Overseas, Asian markets fell overnight, while European shares were mixed in afternoon trading after central banks left their interest rates unchanged. The Bank of England also said it would pump more money into the economy after news last week that the country remains in recession.

The Federal Reserve said Wednesday that it would keep its own interest rates low for “an extended period.” The statement accompanying the central bank’s rate decision noted that housing activity has picked up in recent months and that consumer spending appeared to be growing, albeit slowly. [Yeah, how fortunate are we that population growth, while economically detectable, is still slow…so the hosers can claim were seeing economic growth when it isn’t really there.]

October sales reports from major retailers on Thursday are expected to show some recovery in spending. Early reports though are mixed. [Miss the whole article good citizen? Don’t fret! There’s the ‘Reader’s Digest version right there for your convenience…]

In European trading, Britain’s FTSE 100 was up 0.3 percent, recovering from early losses. Germany’s DAX index was up 0.5 percent, and France’s CAC-40 gained 0.7 percent. Earlier Thursday, Japan’s Nikkei stock average fell 1.3 percent, while Hong Kong’s Hang Seng index slipped 0.6 percent.

Among the early sales reports, Costco Wholesale posted a 5 percent jump in sales at stores open at least a year, a key gauge of a retailer’s health. Limited Brands, however, reported a bigger-than-expected sales decline.

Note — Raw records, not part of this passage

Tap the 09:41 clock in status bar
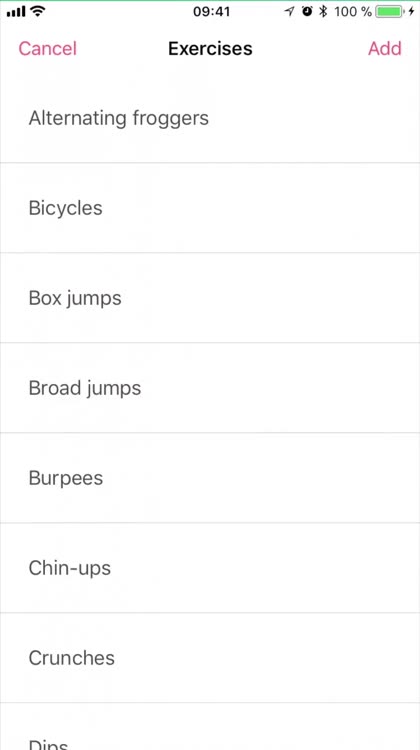Screen dimensions: 420x750 pos(211,11)
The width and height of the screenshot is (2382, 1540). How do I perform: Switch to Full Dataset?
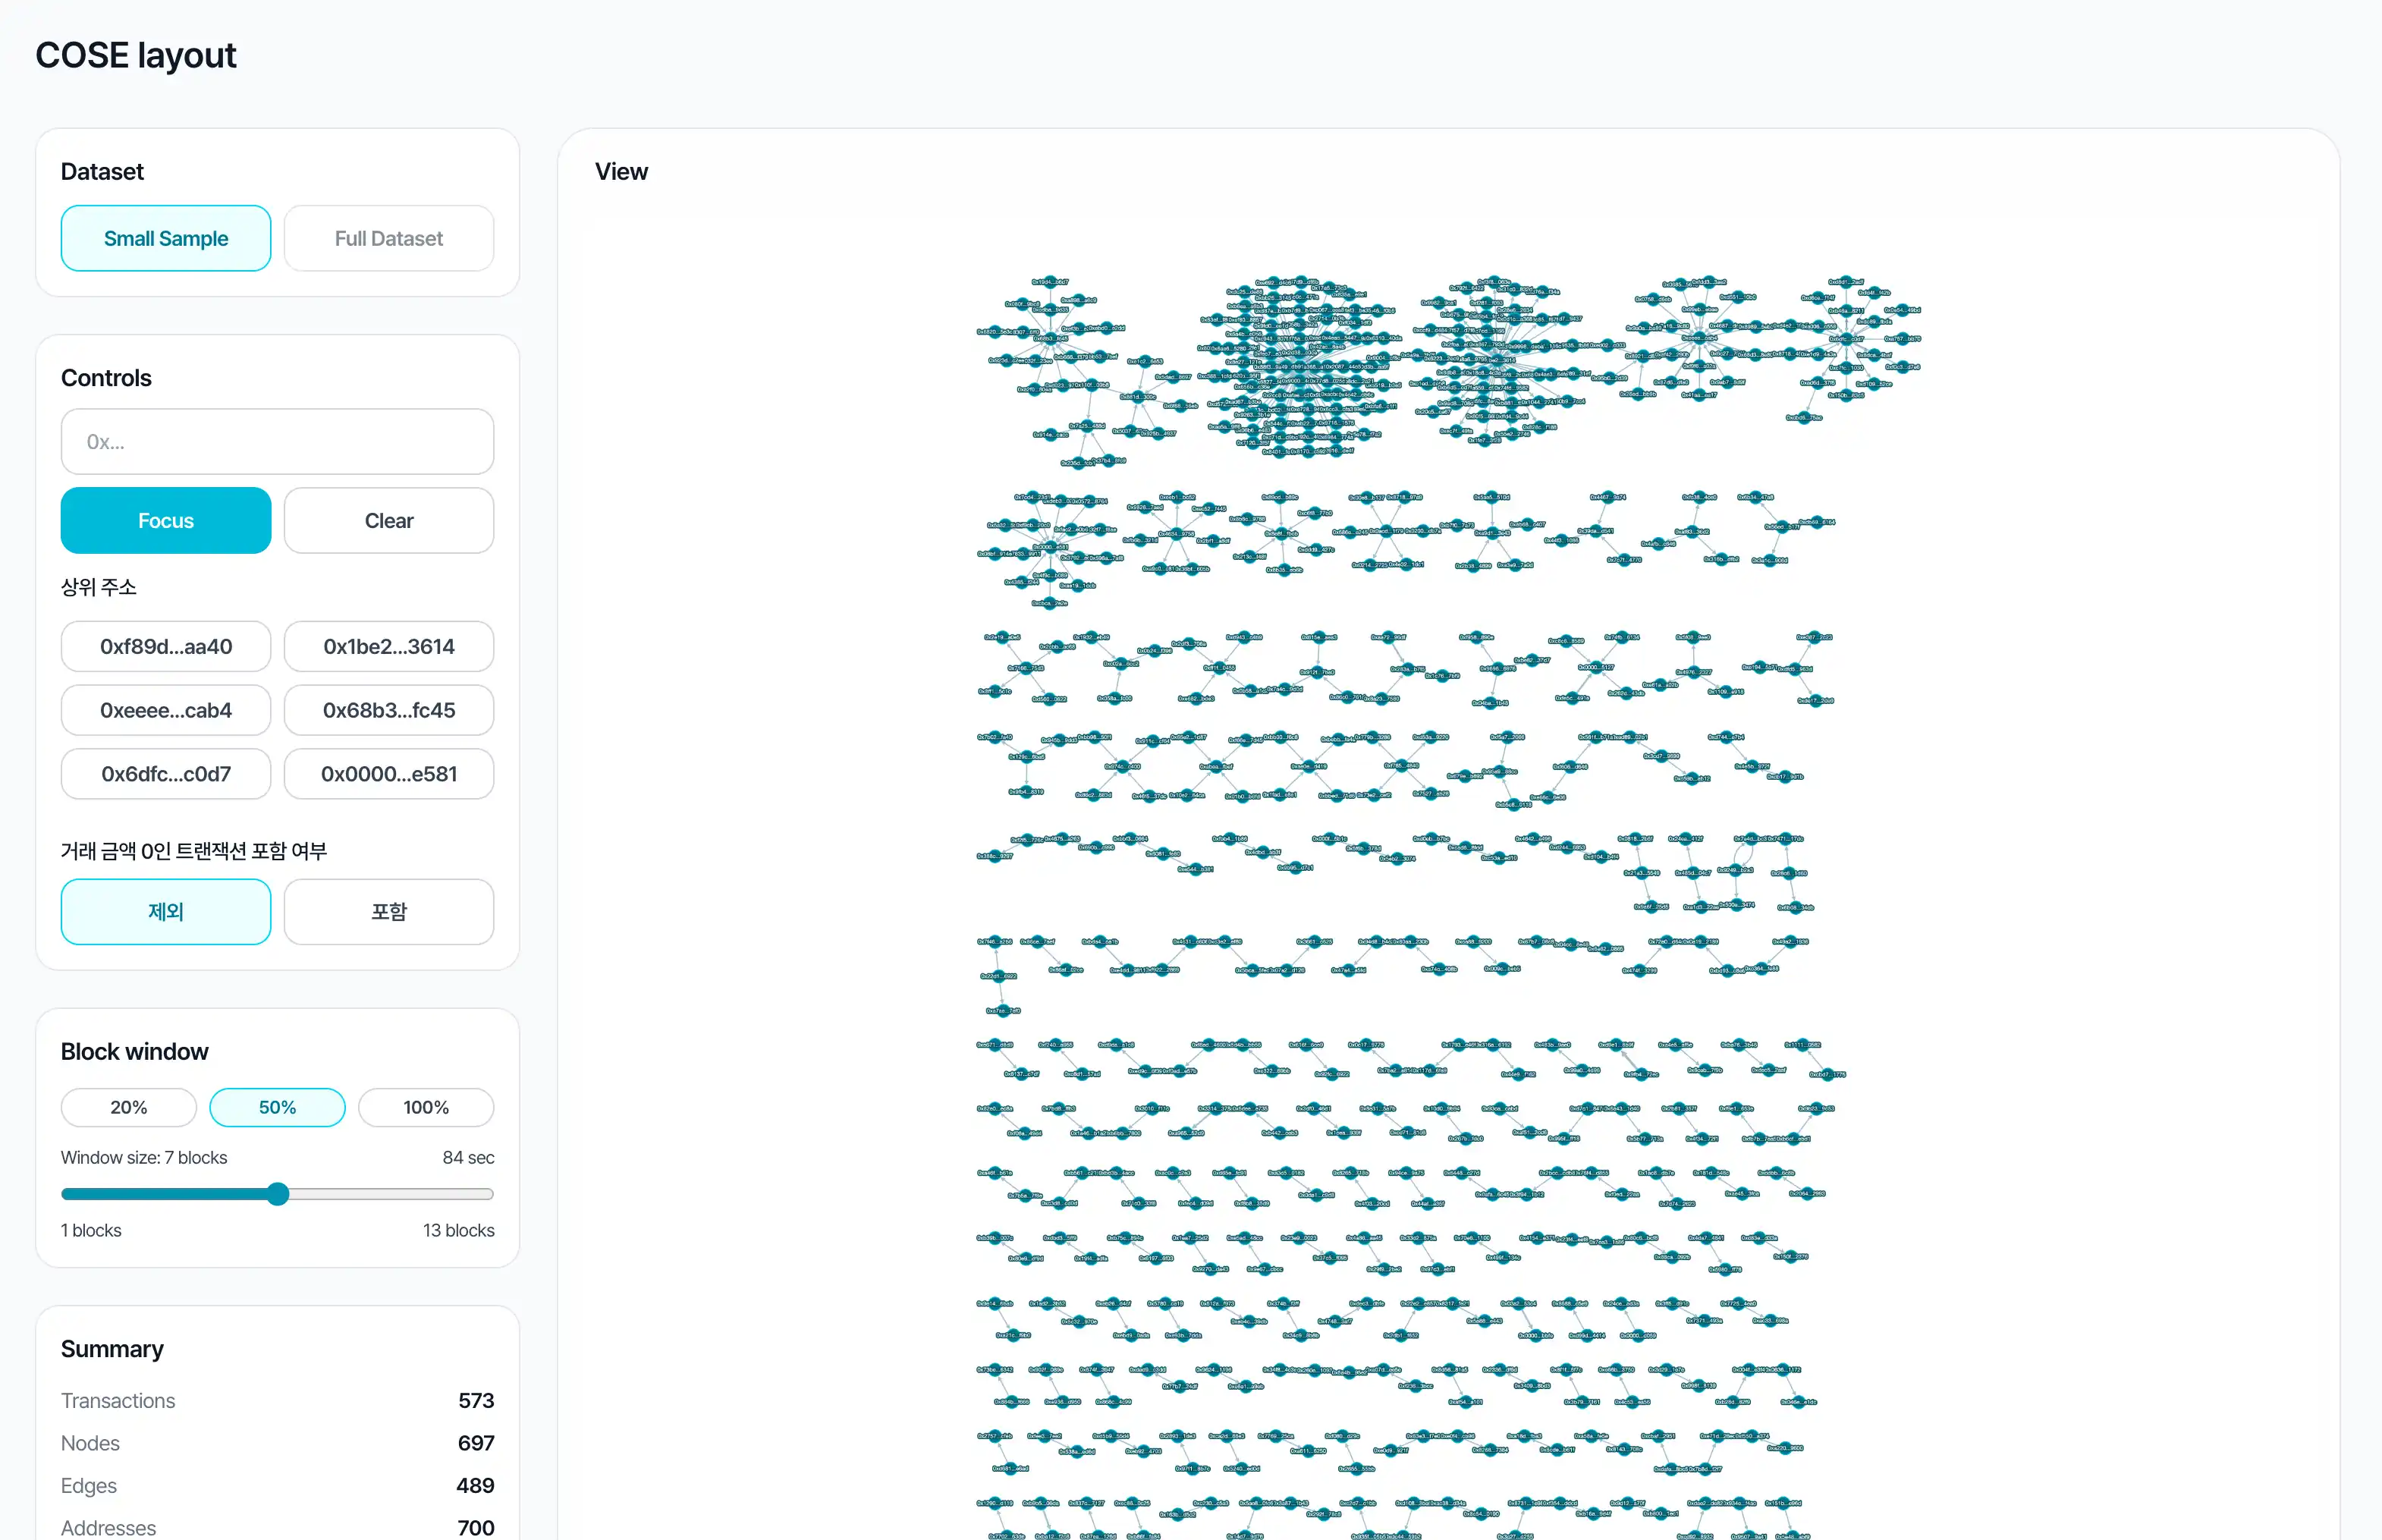coord(388,238)
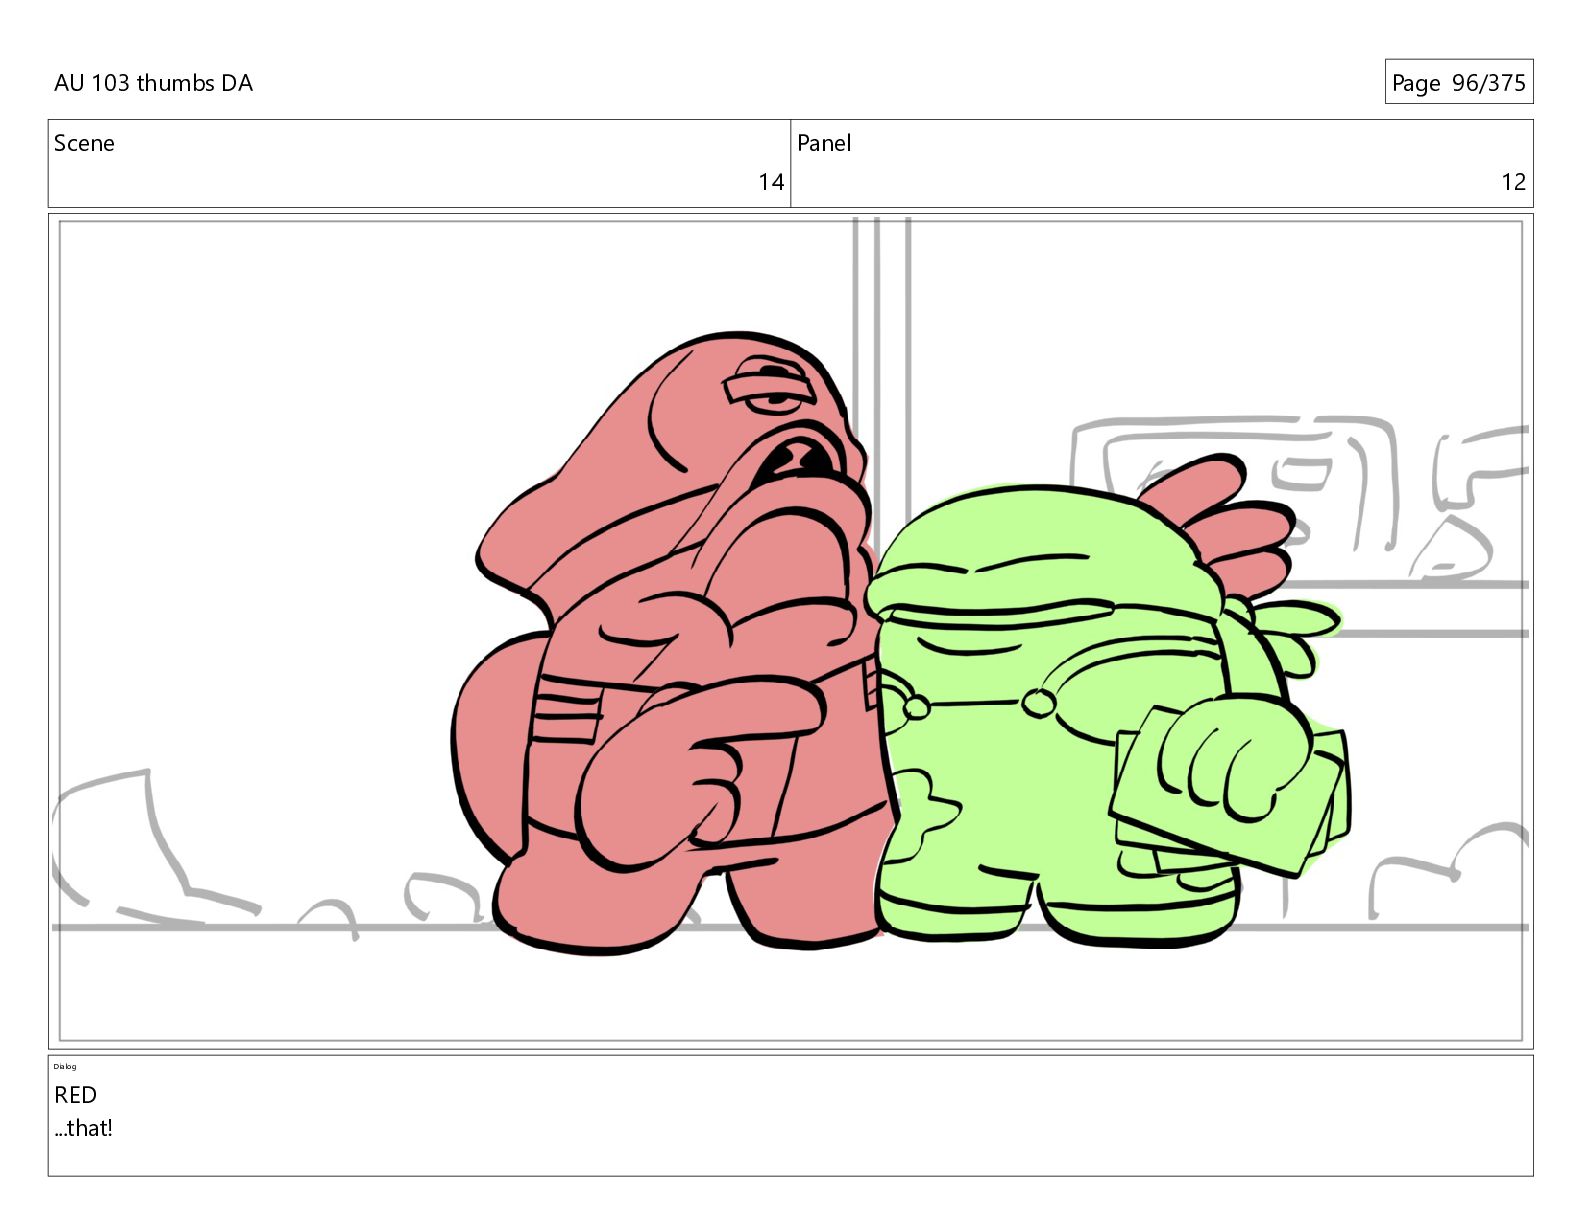Click the Scene field label

(84, 143)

Mixed data have made it difficult for investors to come to a conclusive decision on where the economy is headed. Areas like manufacturing and housing have shown improvements, but consumer spending continues to lag as job losses remain high. The reality fear is that government stimulus programs have become a crutch for the economy and that the 3.5 percent growth in the third quarter won’t be sustainable once those stimulus measures are removed.

The uncertainty in the market has made trading increasingly choppy. [?] While the market is able to move higher on good news, it has become more difficult for the gains to stick. Swings between positive and negative territory have become the norm. [What’s this bozo smokin’ and why won’t he share? The markets soared straight up then traded ‘sideways’ until they enjoyed a small pop at the close…the last bump driving them over the 10,000 mark…but this article doesn’t know that because it was posted at roughly 11:00 AM.]

On Wednesday, investors initially cheered the Fed’s assessment of the economy, which followed earlier reports on service industries and employment that seemed to ease some of investors’ ongoing concerns. But stocks failed to hold on to their big gains. The Dow ended up about 30 points, after rising as much as 156 points after the Fed announcement. [What we’ve seen here good citizen is ‘back to back’ trillion dollar days…we know it isn’t a testament to our economic might so are we really witnessing the brazenness of the thieves as they clean out the National Treasury?]

In earnings news, Cisco Systems said late Wednesday it expected revenue to grow for the first time in a year during the period ending in January, but warned that the pace of new sales was still slow. Shares added 61 cents, or 2.6 percent, to $23.90 in early trading.

In other trading, bond prices were little changed. The yield on the benchmark 10-year Treasury note, which moves opposite its price, held steady at 3.53 percent.

The dollar was slightly higher against other major currencies. Gold prices rose added $2 to $1,089 an ounce.

Light, sweet crude fell 30 cents to $80.10 a barrel in electronic premarket trading on the New York Mercantile Exchange.

Some Wall Street Year-End Bonuses Could Hit Pre-Downturn Highs the aforementioned link is to a news item intended to ‘test the water’, to gage the public’s mood regarding the inevitability of leaks when it comes to end of year bonuses on Wall Street.

They’ll hand out the bonuses regardless, they’re just hoping to smooth the way a little by providing some advance notice.